아래 본문을 읽고 다음 질문에 답해 주세요.
1. 브라우저 이름을 임시로 담으려고 만드는 테이블의 이름은 무엇입니까?
2. `log_raw["time"]`을 날짜와 시간으로 바꿀 때 지정한 형식 문자열은 무엇입니까?
3. `os_key` 열이 추가된 뒤 출력된 표에서 `size`가 3900인 행의 `os_key` 값은 얼마입니까?

● **본문**:

● ● ● ● ● ● ●

Unnamed: 0,method,status,size,client_key,contents_key
0,GET,200,743,1,1
1,GET,200,1705,2,2
2,GET,200,291,3,3
3,GET,200,6389,4,4
4,GET,200,3900,5,5


# USER AGENT 

In [18]:
from user_agents import parse

In [19]:
def parse_ua(ua):
    parsed_ua = parse(ua)
    return parsed_ua.browser.family, parsed_ua.os.family

In [20]:
ua_df = log_raw.apply(lambda x: parse_ua(x["ua"]), result_type = "expand", axis = 1)

In [21]:
ua_df.rename(columns = {0: "browser", 1: "os"}, inplace = True)

## browser 

In [22]:
with conn.cursor() as cur:
    try:
        cur.execute("CREATE TEMPORARY TABLE tmp_browser (id int, name varchar(255)) ON COMMIT DROP")
        with cur.copy("COPY tmp_browser FROM STDIN") as copy:
            for i, data in enumerate(ua_df["browser"]):
                copy.write_row((i, data))
        cur.execute("INSERT INTO browser(name) SELECT name FROM tmp_browser ON CONFLICT DO NOTHING")
    except BaseException as e:
        conn.rollback()
        print(e)
    else:
        conn.commit()

In [23]:
with conn.cursor() as cur:
    cur.execute("select browser_key, name from browser")
    browser_dict = {key : value for value, key in cur.fetchall()}
    visit_df["browser_key"] = ua_df["browser"].map(lambda x: browser_dict[x])

In [24]:
visit_df.head()

Unnamed: 0,method,status,size,client_key,contents_key,browser_key
0,GET,200,743,1,1,1
1,GET,200,1705,2,2,1
2,GET,200,291,3,3,3
3,GET,200,6389,4,4,4
4,GET,200,3900,5,5,5


##  os

In [25]:
with conn.cursor() as cur:
    try:
        cur.execute("CREATE TEMPORARY TABLE tmp_os (id int, name varchar(255)) ON COMMIT DROP")
        with cur.copy("COPY tmp_os FROM STDIN") as copy:
            for i, data in enumerate(ua_df["os"]):
                copy.write_row((i, data))
        cur.execute("INSERT INTO os(name) SELECT name FROM tmp_os ON CONFLICT DO NOTHING")
    except BaseException as e:
        conn.rollback()
        print(e)
    else:
        conn.commit()

In [26]:
with conn.cursor() as cur:
    cur.execute("select os_key, name from os")
    os_dict = {key : value for value, key in cur.fetchall()}
    visit_df["os_key"] = ua_df["os"].map(lambda x: os_dict[x])

In [27]:
visit_df.head()

Unnamed: 0,method,status,size,client_key,contents_key,browser_key,os_key
0,GET,200,743,1,1,1,1
1,GET,200,1705,2,2,1,2
2,GET,200,291,3,3,3,3
3,GET,200,6389,4,4,4,1
4,GET,200,3900,5,5,5,1


# TIME

In [28]:
time_series = pd.to_datetime(log_raw["time"], format='%Y-%m-%d %H:%M:%S', exact=False)

In [29]:
time_df = pd.DataFrame()

In [30]:
time_df["date"] = time_series.map(lambda x: x.date())
time_df["day"] = time_series.map(lambda x: x.day)

● ● ● ● ● ● ●

● **데이터 영역**:
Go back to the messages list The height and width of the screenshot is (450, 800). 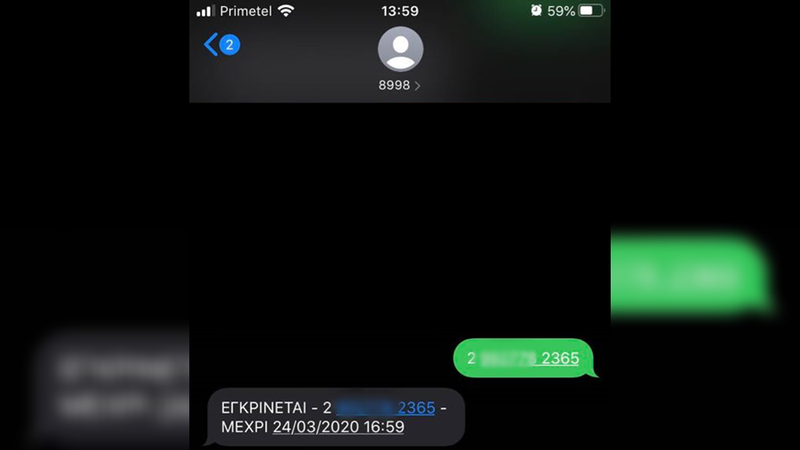coord(212,44)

● ● ● ● ● ● ●

● **출력 결과**:
1. tmp_browser
2. '%Y-%m-%d %H:%M:%S'
3. 1